Records from a data source:
BEGIN

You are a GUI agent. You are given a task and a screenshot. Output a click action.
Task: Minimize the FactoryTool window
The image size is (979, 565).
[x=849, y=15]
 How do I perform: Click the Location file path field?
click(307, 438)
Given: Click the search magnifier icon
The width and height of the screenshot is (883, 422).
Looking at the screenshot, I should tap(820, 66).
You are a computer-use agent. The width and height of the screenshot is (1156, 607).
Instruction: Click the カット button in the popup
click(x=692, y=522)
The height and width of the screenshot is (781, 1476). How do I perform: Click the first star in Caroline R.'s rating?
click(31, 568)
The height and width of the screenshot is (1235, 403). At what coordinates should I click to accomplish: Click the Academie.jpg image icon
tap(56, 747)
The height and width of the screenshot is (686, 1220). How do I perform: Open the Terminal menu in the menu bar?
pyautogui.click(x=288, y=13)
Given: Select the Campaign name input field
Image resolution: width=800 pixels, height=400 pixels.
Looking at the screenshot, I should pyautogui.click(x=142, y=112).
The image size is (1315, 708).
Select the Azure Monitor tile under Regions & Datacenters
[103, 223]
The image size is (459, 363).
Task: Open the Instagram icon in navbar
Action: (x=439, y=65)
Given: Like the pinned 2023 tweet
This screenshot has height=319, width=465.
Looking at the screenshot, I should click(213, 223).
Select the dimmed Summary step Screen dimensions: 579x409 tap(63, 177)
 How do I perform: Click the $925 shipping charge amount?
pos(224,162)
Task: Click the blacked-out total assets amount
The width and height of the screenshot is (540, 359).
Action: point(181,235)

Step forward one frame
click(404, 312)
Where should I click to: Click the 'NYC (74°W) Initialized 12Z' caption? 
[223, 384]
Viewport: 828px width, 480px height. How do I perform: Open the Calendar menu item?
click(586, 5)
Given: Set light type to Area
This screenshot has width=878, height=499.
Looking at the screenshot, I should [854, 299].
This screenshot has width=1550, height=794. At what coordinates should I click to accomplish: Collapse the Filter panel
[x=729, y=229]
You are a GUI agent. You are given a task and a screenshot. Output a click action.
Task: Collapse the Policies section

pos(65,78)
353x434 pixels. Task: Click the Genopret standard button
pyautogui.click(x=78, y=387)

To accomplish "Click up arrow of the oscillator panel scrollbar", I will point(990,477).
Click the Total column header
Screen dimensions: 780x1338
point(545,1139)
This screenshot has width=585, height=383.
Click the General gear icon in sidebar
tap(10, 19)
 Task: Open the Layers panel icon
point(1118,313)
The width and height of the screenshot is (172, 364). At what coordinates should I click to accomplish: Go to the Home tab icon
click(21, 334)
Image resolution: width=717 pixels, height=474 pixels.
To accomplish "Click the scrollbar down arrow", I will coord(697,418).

END

Exercise aim:
Please reproduce every record shown above, exactly as written.

Exercise result:
You are a GUI agent. You are given a task and a screenshot. Output a click action.
Task: Minimize the FactoryTool window
The image size is (979, 565).
[x=849, y=15]
 How do I perform: Click the Location file path field?
click(307, 438)
Given: Click the search magnifier icon
The width and height of the screenshot is (883, 422).
Looking at the screenshot, I should tap(820, 66).
You are a computer-use agent. The width and height of the screenshot is (1156, 607).
Instruction: Click the カット button in the popup
click(x=692, y=522)
The height and width of the screenshot is (781, 1476). How do I perform: Click the first star in Caroline R.'s rating?
click(31, 568)
The height and width of the screenshot is (1235, 403). At what coordinates should I click to accomplish: Click the Academie.jpg image icon
tap(56, 747)
The height and width of the screenshot is (686, 1220). How do I perform: Open the Terminal menu in the menu bar?
pyautogui.click(x=288, y=13)
Given: Select the Campaign name input field
Image resolution: width=800 pixels, height=400 pixels.
Looking at the screenshot, I should pyautogui.click(x=142, y=112).
The image size is (1315, 708).
Select the Azure Monitor tile under Regions & Datacenters
[103, 223]
The image size is (459, 363).
Task: Open the Instagram icon in navbar
Action: (x=439, y=65)
Given: Like the pinned 2023 tweet
This screenshot has height=319, width=465.
Looking at the screenshot, I should click(213, 223).
Select the dimmed Summary step Screen dimensions: 579x409 tap(63, 177)
 How do I perform: Click the $925 shipping charge amount?
pos(224,162)
Task: Click the blacked-out total assets amount
The width and height of the screenshot is (540, 359).
Action: point(181,235)

Step forward one frame
click(404, 312)
Where should I click to: Click the 'NYC (74°W) Initialized 12Z' caption? 
[223, 384]
Viewport: 828px width, 480px height. How do I perform: Open the Calendar menu item?
click(586, 5)
Given: Set light type to Area
This screenshot has width=878, height=499.
Looking at the screenshot, I should [854, 299].
This screenshot has width=1550, height=794. At what coordinates should I click to accomplish: Collapse the Filter panel
[x=729, y=229]
You are a GUI agent. You are given a task and a screenshot. Output a click action.
Task: Collapse the Policies section

pos(65,78)
353x434 pixels. Task: Click the Genopret standard button
pyautogui.click(x=78, y=387)

To accomplish "Click up arrow of the oscillator panel scrollbar", I will point(990,477).
Click the Total column header
Screen dimensions: 780x1338
point(545,1139)
This screenshot has width=585, height=383.
Click the General gear icon in sidebar
tap(10, 19)
 Task: Open the Layers panel icon
point(1118,313)
The width and height of the screenshot is (172, 364). At what coordinates should I click to accomplish: Go to the Home tab icon
click(21, 334)
Image resolution: width=717 pixels, height=474 pixels.
To accomplish "Click the scrollbar down arrow", I will coord(697,418).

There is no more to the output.